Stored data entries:
=== Section Start ===
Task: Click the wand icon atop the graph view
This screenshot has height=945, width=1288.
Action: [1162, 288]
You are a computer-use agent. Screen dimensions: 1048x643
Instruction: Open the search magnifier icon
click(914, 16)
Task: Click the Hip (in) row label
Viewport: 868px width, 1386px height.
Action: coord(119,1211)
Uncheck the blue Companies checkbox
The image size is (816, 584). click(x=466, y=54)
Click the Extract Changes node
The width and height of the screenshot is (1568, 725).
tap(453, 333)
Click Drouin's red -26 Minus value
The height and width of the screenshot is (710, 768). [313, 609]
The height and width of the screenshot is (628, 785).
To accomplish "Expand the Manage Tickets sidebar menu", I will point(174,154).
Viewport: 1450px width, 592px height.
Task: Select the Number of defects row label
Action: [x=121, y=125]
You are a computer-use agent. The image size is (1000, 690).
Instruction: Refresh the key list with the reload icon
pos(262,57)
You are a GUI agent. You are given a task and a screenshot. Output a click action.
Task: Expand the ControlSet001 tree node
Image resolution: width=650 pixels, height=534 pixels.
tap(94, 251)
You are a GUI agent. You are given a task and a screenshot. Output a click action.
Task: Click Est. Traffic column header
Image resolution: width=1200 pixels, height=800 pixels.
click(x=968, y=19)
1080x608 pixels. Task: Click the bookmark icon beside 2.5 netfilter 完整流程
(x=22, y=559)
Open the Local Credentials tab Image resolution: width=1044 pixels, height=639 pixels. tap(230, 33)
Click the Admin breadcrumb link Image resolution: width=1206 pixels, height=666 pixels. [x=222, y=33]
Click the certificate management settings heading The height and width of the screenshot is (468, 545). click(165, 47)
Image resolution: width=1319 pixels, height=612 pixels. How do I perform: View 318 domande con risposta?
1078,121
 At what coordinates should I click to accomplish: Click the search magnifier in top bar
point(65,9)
=== Section End ===
== ACTIVITY ==
Some lines of the records above contain the word "agent". How many are there? Reply with the number alone.

== ANSWER SPACE ==
4